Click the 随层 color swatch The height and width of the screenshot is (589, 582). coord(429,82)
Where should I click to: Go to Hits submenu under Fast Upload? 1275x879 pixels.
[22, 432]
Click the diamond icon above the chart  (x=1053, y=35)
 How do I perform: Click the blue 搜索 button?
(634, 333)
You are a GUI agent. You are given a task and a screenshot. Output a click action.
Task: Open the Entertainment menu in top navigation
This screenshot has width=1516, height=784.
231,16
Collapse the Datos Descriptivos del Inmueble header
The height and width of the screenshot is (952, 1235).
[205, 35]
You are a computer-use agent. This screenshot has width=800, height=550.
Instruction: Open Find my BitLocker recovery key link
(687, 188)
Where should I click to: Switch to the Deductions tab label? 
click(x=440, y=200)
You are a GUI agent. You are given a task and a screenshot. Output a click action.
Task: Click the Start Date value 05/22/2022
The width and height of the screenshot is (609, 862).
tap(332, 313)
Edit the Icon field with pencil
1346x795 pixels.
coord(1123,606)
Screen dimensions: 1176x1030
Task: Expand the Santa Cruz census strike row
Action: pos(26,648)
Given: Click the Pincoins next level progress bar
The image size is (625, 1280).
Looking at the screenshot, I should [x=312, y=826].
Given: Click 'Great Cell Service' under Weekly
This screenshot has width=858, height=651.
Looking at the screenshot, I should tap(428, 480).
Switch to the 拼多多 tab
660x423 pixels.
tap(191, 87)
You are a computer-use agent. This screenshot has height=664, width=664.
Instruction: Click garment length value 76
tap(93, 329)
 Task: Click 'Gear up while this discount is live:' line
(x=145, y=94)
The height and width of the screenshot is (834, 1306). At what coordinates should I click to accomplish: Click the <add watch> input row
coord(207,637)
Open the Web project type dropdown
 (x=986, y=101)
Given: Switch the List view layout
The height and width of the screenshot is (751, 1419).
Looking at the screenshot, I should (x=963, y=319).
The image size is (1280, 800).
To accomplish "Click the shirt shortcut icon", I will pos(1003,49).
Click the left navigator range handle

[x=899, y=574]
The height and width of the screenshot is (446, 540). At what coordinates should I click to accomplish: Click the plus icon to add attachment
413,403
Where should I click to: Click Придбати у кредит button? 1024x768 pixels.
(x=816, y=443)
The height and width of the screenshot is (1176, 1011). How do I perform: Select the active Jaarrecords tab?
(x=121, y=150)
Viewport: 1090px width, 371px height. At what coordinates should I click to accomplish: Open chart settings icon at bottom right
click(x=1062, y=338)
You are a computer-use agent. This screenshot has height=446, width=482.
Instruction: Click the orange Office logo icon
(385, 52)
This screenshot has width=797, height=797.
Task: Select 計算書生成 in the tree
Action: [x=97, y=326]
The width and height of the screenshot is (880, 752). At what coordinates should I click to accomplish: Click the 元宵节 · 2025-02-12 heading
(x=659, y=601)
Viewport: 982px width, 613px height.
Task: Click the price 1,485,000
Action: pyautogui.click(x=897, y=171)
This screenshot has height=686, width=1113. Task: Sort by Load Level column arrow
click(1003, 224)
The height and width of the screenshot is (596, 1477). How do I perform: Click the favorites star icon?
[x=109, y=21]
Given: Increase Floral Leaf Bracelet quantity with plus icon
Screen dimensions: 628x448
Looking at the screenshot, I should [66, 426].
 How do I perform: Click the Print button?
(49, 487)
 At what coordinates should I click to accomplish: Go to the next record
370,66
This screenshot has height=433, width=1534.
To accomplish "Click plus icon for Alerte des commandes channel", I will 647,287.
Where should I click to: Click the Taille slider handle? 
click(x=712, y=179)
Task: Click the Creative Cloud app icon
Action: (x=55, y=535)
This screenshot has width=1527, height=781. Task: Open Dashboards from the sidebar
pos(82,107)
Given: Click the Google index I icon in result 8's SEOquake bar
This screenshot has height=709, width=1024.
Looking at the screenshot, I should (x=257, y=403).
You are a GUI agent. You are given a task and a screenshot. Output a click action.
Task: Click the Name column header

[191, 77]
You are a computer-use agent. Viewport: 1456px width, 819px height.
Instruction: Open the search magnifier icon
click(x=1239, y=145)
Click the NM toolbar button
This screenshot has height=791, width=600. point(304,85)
━━━━━━━━━━━━━━━━━━━━
Quote the records from their first line to the line with "Given: Click the Pincoins", inclusive, without adding or dropping anything.

— Result below —
Click the 随层 color swatch The height and width of the screenshot is (589, 582). coord(429,82)
Where should I click to: Go to Hits submenu under Fast Upload? 1275x879 pixels.
[22, 432]
Click the diamond icon above the chart  (x=1053, y=35)
 How do I perform: Click the blue 搜索 button?
(634, 333)
You are a GUI agent. You are given a task and a screenshot. Output a click action.
Task: Open the Entertainment menu in top navigation
This screenshot has width=1516, height=784.
231,16
Collapse the Datos Descriptivos del Inmueble header
The height and width of the screenshot is (952, 1235).
[205, 35]
You are a computer-use agent. This screenshot has width=800, height=550.
Instruction: Open Find my BitLocker recovery key link
(687, 188)
Where should I click to: Switch to the Deductions tab label? 
click(x=440, y=200)
You are a GUI agent. You are given a task and a screenshot. Output a click action.
Task: Click the Start Date value 05/22/2022
The width and height of the screenshot is (609, 862).
tap(332, 313)
Edit the Icon field with pencil
1346x795 pixels.
coord(1123,606)
Screen dimensions: 1176x1030
Task: Expand the Santa Cruz census strike row
Action: pos(26,648)
Given: Click the Pincoins next level progress bar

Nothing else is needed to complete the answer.